OpenESB components require JNDI connections to access to external resources like Databases or Message Brokers. Embedded in an application server container, OpenESB receives a full JNDI context during OpenESB Core initialisation. On Glassfish platform, During its initialisation phase OpenESB receives the application server context from where JNDI information can be retrieved. In Glassfish, the scope of the JNDI context is the domain. Thus, instance of OpenESB belonging to the same domains (ex: a cluster configuration) share the same JNDI information.

On JBoss platform, OpenESB takes advantage of JBoss JNDI configuration. OpenESB for JBoss team must precise how OpenESB instances deployed in JBoss cluster share JNDI context..

On OpenESB standalone edition, there is no Java EE container and no JDNI context per default. The aim of this page is to share idea and design on a JNDI implementation for OpenESB SE and by extension, this implementation could be used to remove JNDI correlation between OpenESB and its container.

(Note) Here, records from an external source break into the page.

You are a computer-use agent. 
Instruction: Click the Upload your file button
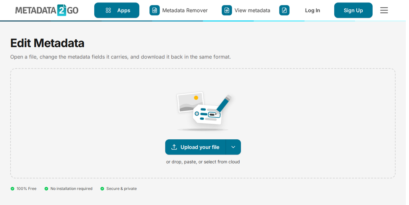pyautogui.click(x=196, y=147)
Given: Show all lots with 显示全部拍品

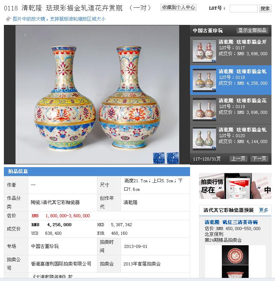Looking at the screenshot, I should 252,30.
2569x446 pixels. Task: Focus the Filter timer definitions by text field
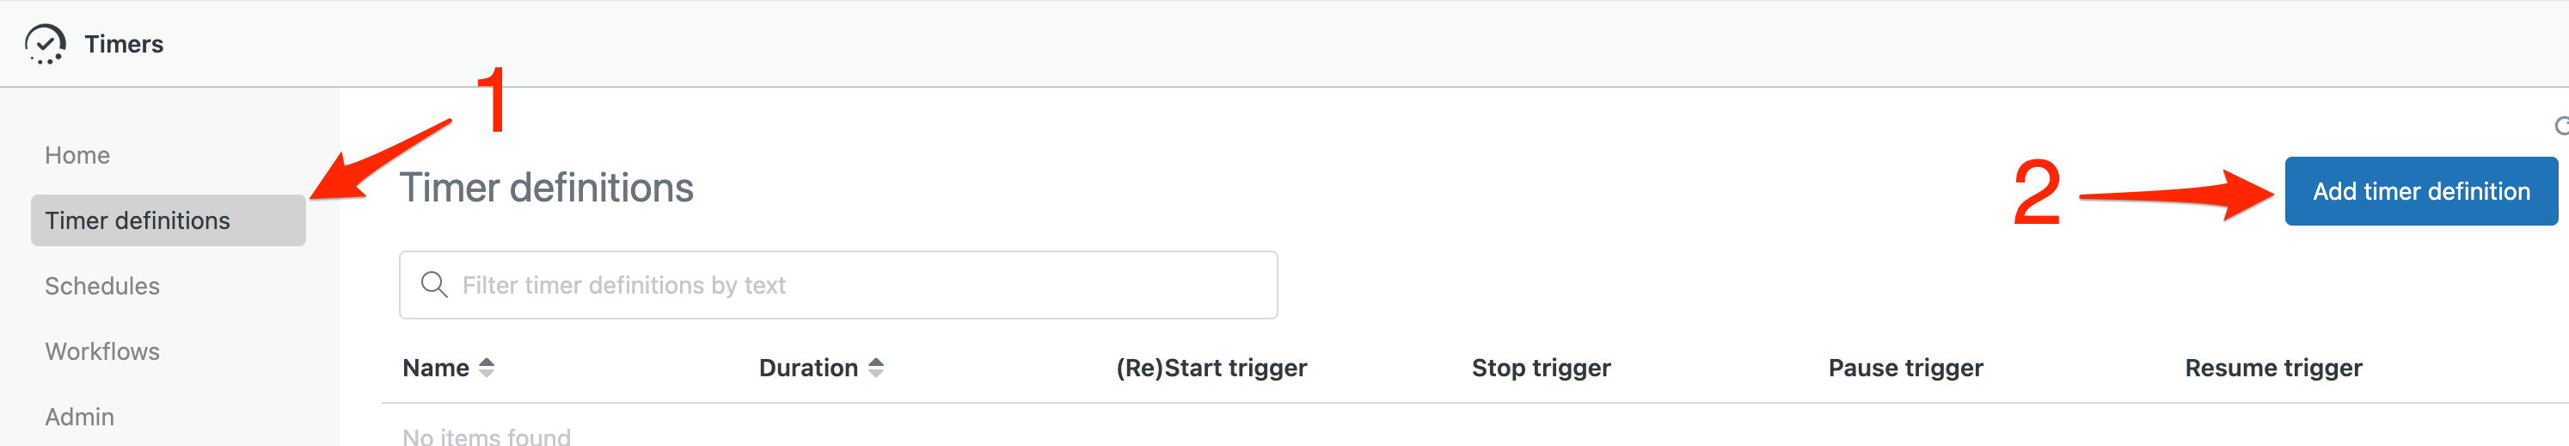coord(838,285)
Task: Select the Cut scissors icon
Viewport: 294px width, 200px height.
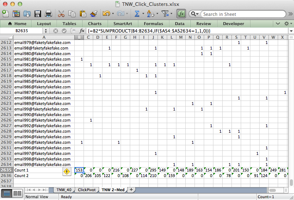Action: 61,14
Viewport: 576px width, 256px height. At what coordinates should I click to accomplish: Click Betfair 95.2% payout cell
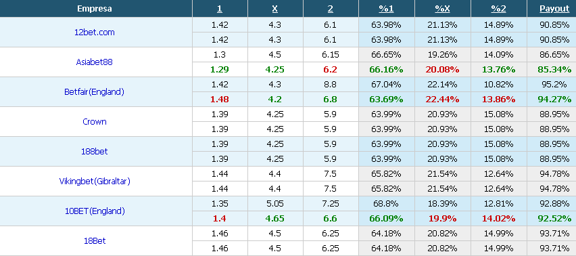(554, 84)

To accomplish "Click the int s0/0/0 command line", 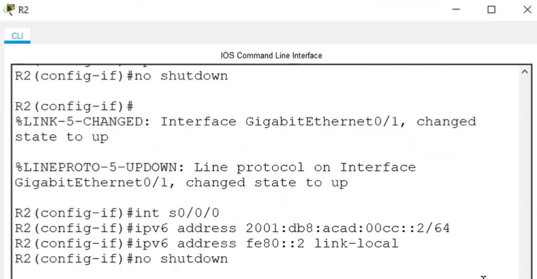I will click(x=117, y=213).
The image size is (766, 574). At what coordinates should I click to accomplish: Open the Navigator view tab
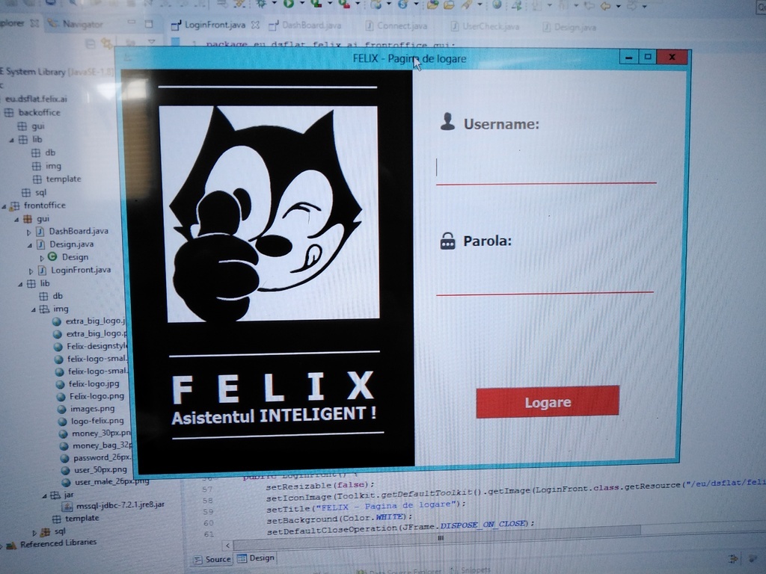tap(81, 24)
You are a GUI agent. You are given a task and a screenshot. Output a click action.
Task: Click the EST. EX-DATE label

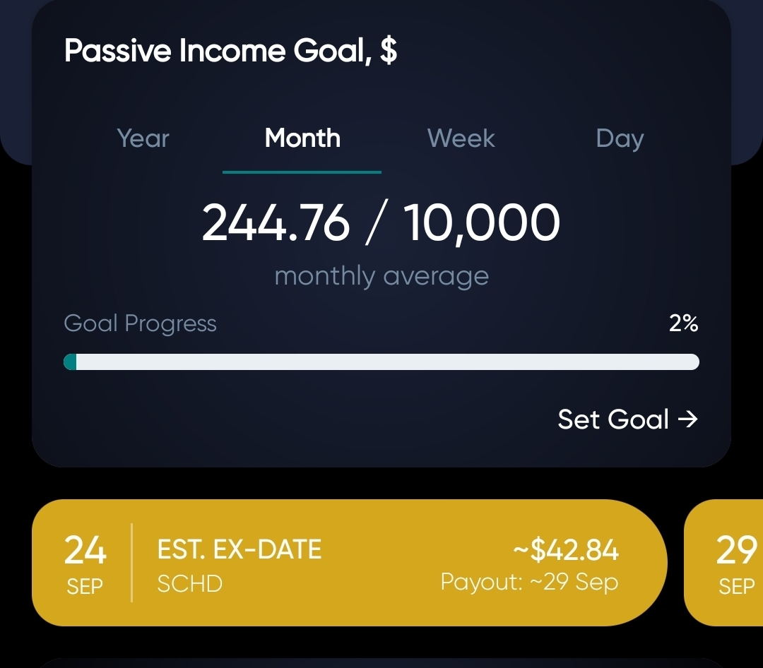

Implementing JNDI API for OpenESB is not a hard challenge; however, OpenESB has not been designed to run as a single standalone application but in a cloud environment from dozen to thousand instances at the same time. In a multi instance configuration, OpenESB instances are brought together by group. Group allows synchronisation between the instances; when a new component is installed or a new application deployed in a group a synchronisation process start to upgrade all the instances of the group.

The first question regarding JNDI in a multi-instances architecture is what level must be chosen to define JNDI binding:

-          If JNDI bindings are defined at the group level, what about a configuration with one instance only (for test purpose for example)

-          If JNDI bindings are defined at the instance level, how to synchronize the instances of a group.

I'm not very found in using a default group as it is designed for the Glassfish platform.

Another topic is the update of the JNDI directory. it is not conceivable to stop hundreds OpenESB instances to update any binding.